* _Written request_:
Return the records verbatim, beginning with their first line and continuing through the line that contains "Collapse counter_test.dart tree", with both ends included.
# START OF Source records
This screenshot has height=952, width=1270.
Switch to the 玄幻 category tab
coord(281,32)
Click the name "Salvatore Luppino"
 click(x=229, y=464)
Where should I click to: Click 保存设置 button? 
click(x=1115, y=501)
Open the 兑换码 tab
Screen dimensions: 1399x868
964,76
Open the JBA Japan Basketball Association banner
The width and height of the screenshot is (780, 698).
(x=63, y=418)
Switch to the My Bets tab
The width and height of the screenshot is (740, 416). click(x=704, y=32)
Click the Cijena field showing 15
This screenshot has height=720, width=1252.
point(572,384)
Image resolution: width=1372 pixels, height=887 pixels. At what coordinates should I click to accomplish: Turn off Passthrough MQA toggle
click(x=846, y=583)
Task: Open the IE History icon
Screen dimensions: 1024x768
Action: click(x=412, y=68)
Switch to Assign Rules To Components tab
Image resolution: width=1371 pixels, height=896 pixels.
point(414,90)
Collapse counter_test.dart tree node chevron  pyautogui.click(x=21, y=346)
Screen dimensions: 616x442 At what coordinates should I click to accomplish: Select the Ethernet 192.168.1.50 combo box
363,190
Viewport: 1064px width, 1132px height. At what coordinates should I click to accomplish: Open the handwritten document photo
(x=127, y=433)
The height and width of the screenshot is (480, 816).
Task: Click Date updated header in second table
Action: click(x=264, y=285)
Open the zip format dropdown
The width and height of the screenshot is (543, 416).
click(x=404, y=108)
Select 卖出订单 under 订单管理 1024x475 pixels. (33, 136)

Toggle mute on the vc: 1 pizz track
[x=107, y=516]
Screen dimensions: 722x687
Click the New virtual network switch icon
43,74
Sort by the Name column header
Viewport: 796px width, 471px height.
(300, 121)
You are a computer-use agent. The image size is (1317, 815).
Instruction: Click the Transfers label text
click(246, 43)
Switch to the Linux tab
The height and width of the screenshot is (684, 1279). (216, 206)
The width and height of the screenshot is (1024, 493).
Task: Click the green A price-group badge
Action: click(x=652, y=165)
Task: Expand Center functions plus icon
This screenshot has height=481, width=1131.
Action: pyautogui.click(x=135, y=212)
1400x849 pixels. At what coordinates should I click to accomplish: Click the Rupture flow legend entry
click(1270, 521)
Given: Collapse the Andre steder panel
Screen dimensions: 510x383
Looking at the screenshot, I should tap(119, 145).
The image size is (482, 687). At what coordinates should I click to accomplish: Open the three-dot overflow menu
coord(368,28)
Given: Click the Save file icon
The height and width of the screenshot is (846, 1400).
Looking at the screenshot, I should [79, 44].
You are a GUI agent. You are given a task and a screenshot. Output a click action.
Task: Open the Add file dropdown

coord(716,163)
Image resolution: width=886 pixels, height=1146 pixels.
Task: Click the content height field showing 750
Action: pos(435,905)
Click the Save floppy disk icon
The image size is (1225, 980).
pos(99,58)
# END OF Source records
* _Answer for this exercise_:
This screenshot has height=952, width=1270.
Switch to the 玄幻 category tab
coord(281,32)
Click the name "Salvatore Luppino"
 click(x=229, y=464)
Where should I click to: Click 保存设置 button? 
click(x=1115, y=501)
Open the 兑换码 tab
Screen dimensions: 1399x868
964,76
Open the JBA Japan Basketball Association banner
The width and height of the screenshot is (780, 698).
(x=63, y=418)
Switch to the My Bets tab
The width and height of the screenshot is (740, 416). click(x=704, y=32)
Click the Cijena field showing 15
This screenshot has height=720, width=1252.
point(572,384)
Image resolution: width=1372 pixels, height=887 pixels. At what coordinates should I click to accomplish: Turn off Passthrough MQA toggle
click(x=846, y=583)
Task: Open the IE History icon
Screen dimensions: 1024x768
Action: click(x=412, y=68)
Switch to Assign Rules To Components tab
Image resolution: width=1371 pixels, height=896 pixels.
point(414,90)
Collapse counter_test.dart tree node chevron  pyautogui.click(x=21, y=346)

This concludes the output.